QUOTED TEXT -
•••••

Dataset AutoTune for Dataset Pipeline

Ascend GPU Data Preparation

Overview

MindSpore provides a tool named Dataset AutoTune for optimizing dataset. The Dataset AutoTune can automatically tune Dataset pipelines to improve performance.

This feature can automatically detect a bottleneck operator in the dataset pipeline and respond by automatically adjusting tunable parameters for dataset ops, like increasing the number of parallel workers or updating the prefetch size of dataset ops.

autotune

With Dataset AutoTune enabled, MindSpore will sample dataset statistics at a given interval, which is tuneable by the user.

Once Dataset AutoTune collects enough information, it will analyze whether the performance bottleneck is on the dataset side or not. If so, it will adjust the parallelism and speedup the dataset pipeline. If not, Dataset AutoTune will also try to reduce the memory usage of the dataset pipeline to release memory for CPU.

Dataset AutoTune is disabled by default.

Enable Dataset AutoTune

To enable Dataset AutoTune:

import mindspore.dataset as ds
ds.config.set_enable_autotune(True)

Time Interval for Dataset AutoTune

To set the time interval (in milliseconds) for dataset pipeline autotuning:

import mindspore.dataset as ds
ds.config.set_autotune_interval(100)

To query the time interval (in milliseconds) for dataset pipeline autotuning:

import mindspore.dataset as ds
print("time interval:", ds.config.get_autotune_interval())

Constraints

Dataset AutoTune is currently available for sink mode only (dataset_sink_mode=True).When it is set to enable in non-sink mode (dataset_sink_mode=False), no tuning will be happened.

•••••

Element and text position data:
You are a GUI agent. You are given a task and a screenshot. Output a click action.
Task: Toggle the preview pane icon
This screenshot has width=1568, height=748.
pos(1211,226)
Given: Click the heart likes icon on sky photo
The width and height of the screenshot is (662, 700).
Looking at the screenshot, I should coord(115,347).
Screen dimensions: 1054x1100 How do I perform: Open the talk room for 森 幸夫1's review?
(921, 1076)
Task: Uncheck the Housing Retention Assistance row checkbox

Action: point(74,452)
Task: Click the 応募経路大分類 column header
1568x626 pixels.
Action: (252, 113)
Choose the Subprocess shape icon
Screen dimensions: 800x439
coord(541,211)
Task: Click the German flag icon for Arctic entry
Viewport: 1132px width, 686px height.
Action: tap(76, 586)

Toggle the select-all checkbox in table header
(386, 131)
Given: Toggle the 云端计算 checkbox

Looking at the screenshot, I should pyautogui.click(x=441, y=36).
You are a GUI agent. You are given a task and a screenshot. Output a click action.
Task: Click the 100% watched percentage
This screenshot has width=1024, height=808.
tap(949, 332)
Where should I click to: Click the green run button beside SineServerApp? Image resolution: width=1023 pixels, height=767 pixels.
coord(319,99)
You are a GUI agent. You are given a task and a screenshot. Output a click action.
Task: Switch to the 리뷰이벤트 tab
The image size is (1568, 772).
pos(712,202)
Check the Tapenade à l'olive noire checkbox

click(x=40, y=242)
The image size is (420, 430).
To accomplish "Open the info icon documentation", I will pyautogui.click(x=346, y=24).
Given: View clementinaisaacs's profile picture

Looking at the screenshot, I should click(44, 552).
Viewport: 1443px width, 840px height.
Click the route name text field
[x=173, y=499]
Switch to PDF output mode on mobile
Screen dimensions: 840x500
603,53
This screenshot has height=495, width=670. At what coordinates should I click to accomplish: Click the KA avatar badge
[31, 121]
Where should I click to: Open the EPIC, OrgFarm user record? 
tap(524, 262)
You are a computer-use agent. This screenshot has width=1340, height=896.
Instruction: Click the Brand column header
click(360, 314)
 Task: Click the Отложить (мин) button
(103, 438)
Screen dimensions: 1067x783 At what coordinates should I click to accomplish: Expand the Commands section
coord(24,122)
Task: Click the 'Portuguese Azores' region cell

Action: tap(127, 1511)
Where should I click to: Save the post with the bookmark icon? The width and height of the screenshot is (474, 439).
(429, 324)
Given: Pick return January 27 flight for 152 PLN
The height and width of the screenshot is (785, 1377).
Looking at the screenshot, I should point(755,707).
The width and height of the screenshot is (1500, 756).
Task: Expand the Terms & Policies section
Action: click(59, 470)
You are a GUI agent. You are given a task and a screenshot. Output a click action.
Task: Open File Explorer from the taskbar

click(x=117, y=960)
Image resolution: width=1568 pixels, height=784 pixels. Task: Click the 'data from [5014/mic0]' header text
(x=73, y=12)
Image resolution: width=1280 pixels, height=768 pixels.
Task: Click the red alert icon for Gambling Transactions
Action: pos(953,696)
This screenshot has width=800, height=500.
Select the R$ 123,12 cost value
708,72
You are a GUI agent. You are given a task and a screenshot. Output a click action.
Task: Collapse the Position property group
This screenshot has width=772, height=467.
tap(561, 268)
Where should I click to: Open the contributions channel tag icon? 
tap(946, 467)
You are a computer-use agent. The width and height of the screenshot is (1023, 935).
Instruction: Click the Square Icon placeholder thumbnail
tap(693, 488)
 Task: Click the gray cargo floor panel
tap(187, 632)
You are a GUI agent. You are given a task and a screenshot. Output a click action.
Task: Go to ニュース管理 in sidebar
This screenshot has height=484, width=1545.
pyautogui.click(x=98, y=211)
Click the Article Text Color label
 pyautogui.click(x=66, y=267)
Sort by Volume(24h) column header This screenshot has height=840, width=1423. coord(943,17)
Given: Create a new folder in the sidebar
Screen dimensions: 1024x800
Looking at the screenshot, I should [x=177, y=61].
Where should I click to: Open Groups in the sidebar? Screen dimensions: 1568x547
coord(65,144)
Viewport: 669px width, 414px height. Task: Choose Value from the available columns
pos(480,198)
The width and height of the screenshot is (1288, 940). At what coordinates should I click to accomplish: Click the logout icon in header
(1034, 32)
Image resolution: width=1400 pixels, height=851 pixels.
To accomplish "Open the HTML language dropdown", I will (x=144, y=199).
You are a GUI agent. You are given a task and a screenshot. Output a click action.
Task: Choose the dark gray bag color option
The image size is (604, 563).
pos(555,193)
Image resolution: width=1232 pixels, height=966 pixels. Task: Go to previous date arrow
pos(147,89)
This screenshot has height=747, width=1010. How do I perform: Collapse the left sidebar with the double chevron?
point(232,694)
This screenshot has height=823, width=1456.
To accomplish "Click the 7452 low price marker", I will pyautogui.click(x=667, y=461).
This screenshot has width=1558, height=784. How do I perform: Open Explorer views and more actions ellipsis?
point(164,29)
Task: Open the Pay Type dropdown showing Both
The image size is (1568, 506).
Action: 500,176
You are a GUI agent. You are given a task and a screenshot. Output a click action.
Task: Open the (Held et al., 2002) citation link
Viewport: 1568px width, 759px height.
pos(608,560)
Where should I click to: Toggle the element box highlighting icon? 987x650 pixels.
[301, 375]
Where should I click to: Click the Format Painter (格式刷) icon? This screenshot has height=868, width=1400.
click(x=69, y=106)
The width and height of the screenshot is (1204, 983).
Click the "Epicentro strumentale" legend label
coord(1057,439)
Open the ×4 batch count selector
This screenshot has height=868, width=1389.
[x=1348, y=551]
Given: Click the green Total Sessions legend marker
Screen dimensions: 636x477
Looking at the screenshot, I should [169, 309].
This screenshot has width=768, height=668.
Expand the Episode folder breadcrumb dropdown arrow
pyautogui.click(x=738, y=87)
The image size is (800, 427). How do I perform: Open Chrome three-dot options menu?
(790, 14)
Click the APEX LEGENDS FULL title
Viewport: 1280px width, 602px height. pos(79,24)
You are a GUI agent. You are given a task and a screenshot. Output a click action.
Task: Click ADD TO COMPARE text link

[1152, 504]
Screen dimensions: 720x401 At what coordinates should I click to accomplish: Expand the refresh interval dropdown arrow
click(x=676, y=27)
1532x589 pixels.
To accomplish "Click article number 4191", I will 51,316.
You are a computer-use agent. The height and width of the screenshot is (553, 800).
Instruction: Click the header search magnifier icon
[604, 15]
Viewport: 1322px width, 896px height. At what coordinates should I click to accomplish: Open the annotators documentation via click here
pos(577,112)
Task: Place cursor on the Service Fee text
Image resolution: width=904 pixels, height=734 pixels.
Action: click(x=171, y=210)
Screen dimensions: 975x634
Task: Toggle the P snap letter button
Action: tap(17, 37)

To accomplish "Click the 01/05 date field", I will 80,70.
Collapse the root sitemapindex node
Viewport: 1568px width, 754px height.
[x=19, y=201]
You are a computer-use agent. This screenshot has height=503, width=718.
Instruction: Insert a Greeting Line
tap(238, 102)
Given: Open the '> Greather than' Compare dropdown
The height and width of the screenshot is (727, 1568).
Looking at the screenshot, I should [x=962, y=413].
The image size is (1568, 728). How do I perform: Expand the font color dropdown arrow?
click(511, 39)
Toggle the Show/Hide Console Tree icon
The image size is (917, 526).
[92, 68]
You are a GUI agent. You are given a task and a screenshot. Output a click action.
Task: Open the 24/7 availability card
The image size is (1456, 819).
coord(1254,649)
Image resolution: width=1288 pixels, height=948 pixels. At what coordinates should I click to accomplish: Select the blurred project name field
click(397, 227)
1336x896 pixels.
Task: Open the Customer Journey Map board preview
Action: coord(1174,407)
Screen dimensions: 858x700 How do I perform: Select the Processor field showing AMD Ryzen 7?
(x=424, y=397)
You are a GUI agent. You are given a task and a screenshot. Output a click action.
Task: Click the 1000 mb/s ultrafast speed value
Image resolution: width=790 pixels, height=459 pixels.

•••••

SET TASK 1 -
Answer these questions about the Dataset AutoTune page:
(a) Is Dataset AutoTune enabled or disabled by default?
(b) In what unit is the autotuning time interval set?
(c) In which mode is Dataset AutoTune currently available?
SET TASK 2 -
Please rewrite the Dataset AutoTune page from "This feature can" to "by the user.", switching "prefetch size" to "buffer size".
SET TASK 3 -
According to the Dataset AutoTune page, why does Dataset AutoTune try to reduce the dataset pipeline's memory usage when the bottleneck is not on the dataset side? Answer in one to three sentences.
These entries have no connection to the Dataset AutoTune page above.

FULL OUTPUT 1 -
(a) Disabled.
(b) Milliseconds.
(c) Sink mode only (dataset_sink_mode=True).

FULL OUTPUT 2 -
This feature can automatically detect a bottleneck operator in the dataset pipeline and respond by automatically adjusting tunable parameters for dataset ops, like increasing the number of parallel workers or updating the buffer size of dataset ops.

autotune

With Dataset AutoTune enabled, MindSpore will sample dataset statistics at a given interval, which is tuneable by the user.

FULL OUTPUT 3 -
It does this to release memory for the CPU. After collecting enough information, Dataset AutoTune checks whether the performance bottleneck is on the dataset side. If it is not, the tool tries to lower the pipeline's memory usage so that memory is freed for the CPU.